And it brings us to today, where families face an ongoing, years-long saga of human rights calamity so egregious that the United Nations took the step to weigh in not once, but twice on a U.S. tribal matter. Specifically, the UN’s special rapporteurs for adequate housing and Indigenous rights called for the Biden Administration to ‘immediately halt’ the evictions—with third party observers calling the step ‘remarkable’ and ‘unprecedented’.

It is why these families are turning to a last-second call for help to two individuals who can actually stop this: Secretary Haaland and Senator Cantwell. Through Secretary Haaland’s plenary authority over Indian affairs, lands, and housing under federal statute, she can halt the evictions today. And through critical oversight, Senator Cantwell, the former chair of the Senate Indian Affairs Committee and champion of the federal Low Income Tax Credit Program (LIHTC), can easily apply the pressure to initiate immediate action.

Expedited action is necessary not just because of the acute, live-saving impact it would have for the Nooksack families, but because this example is a microcosm for a system failure in policy. The LIHTC program, designed to uplift low-income individuals through eventual home ownership, is under audit. Of the 600-plus tribal housing units built through this initiative, not one has been conveyed to an Indigenous buyer. The very intention of Congress, to give tribal communities homeownership opportunities, has been undermined, and must be rectified.

Both officials can also take this moment to address a failure in bureaucracy. Earlier this year, in a desperate attempt to halt the evictions, the Washington State Housing Finance Commission (WSHFC) filed 85 Notices of Violation against the Nooksack Tribe with the IRS. But the IRS, citing a technicality, refuses to intervene once a project reaches its 15-year mark. Their homes should have been safe by then, but instead, the system has locked them into a legal trap.

Only Secretary Haaland and Senator Cantwell have the keys. In June, the families wrote Secretary Haaland asking for help and a meeting—she did not respond. Likewise, in July, the families wrote Senator Cantwell asking for help and a meeting—but their request fell on deaf ears. This despite Senator Cantwell’s state’s flagship paper, the Seattle Times, urging President Biden to immediately intervene and stop the evictions.

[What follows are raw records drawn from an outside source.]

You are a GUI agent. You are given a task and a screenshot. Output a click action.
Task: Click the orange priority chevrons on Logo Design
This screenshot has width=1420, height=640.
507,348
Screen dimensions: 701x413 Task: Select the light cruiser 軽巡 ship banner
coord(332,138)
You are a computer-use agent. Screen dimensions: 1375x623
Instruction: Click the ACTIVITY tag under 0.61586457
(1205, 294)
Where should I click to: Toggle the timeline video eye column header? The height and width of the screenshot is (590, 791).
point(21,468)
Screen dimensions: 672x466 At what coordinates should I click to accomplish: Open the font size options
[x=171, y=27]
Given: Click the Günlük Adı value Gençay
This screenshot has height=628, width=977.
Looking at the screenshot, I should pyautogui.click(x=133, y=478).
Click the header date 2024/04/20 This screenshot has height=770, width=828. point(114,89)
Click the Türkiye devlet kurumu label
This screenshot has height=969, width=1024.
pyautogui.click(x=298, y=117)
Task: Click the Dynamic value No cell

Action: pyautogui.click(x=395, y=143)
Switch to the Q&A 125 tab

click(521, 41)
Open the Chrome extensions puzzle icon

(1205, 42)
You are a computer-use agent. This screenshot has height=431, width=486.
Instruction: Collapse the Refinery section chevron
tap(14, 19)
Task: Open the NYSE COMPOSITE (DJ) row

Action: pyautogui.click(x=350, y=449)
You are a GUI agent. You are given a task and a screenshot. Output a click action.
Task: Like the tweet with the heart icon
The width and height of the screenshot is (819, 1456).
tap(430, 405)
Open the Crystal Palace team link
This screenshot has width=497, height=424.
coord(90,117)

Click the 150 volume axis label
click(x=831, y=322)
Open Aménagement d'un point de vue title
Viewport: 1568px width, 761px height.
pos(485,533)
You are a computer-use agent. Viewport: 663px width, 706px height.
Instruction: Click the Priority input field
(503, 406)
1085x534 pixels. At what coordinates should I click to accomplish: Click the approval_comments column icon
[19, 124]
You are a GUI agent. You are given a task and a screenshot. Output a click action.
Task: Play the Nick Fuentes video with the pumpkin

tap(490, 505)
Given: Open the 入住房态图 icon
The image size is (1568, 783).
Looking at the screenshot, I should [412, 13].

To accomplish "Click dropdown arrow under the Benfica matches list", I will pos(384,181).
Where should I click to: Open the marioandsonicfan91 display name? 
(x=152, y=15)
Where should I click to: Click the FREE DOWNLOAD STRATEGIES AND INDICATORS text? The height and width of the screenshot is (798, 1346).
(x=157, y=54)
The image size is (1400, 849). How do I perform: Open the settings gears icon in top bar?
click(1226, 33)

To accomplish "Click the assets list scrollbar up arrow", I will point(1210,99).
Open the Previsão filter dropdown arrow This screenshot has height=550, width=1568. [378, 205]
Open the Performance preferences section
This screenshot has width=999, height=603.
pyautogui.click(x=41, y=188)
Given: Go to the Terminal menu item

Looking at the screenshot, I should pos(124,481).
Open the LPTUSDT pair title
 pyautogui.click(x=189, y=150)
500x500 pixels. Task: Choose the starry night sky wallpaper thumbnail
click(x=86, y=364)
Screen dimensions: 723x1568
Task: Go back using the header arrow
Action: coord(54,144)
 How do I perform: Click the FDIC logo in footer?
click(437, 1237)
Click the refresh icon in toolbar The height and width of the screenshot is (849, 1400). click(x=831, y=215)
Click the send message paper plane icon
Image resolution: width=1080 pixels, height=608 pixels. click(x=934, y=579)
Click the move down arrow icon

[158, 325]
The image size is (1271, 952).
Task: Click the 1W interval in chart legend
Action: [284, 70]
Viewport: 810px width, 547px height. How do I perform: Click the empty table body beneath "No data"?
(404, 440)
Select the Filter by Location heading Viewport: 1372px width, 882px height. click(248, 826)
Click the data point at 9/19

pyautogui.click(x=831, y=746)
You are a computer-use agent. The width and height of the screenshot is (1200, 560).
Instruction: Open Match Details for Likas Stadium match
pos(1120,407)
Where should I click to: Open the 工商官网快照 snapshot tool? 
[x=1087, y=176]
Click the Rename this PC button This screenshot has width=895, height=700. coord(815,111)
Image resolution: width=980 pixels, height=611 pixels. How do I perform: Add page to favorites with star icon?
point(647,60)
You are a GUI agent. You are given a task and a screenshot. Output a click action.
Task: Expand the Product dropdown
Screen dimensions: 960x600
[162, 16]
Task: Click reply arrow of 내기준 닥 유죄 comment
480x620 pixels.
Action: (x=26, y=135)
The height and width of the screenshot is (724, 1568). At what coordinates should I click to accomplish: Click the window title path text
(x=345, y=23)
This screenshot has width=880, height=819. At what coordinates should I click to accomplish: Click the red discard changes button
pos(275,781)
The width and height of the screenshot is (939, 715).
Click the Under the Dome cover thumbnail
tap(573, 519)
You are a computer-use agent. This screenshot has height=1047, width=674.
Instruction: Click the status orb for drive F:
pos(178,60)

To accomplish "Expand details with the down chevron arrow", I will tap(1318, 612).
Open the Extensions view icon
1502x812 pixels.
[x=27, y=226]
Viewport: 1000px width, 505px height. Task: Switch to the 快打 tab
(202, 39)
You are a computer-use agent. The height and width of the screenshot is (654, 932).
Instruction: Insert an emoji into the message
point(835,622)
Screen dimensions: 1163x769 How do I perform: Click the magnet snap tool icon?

All of this is taking place as innocent families await armed police to remove them from their homes as soon as this week. To them, this is not just an ordinary legal battle, but a haunting echo of the centuries-old pattern of displacement of land, homes, and rights of Indigenous people simply looking to live freely and prosperously with the ones they love.

The time for action is now. Secretary Haaland must step in, and Senator Cantwell must raise her voice to protect the Indigenous families living in fear of the next knock on their door. Without action, we are complicit in yet another erasure of Indigenous communities.

Gabe Galanda is an Indigenous rights attorney and the managing lawyer at Galanda Broadman. His practice focuses on complex, multi-party litigation and crisis management, representing Indigenous nations, businesses and citizens.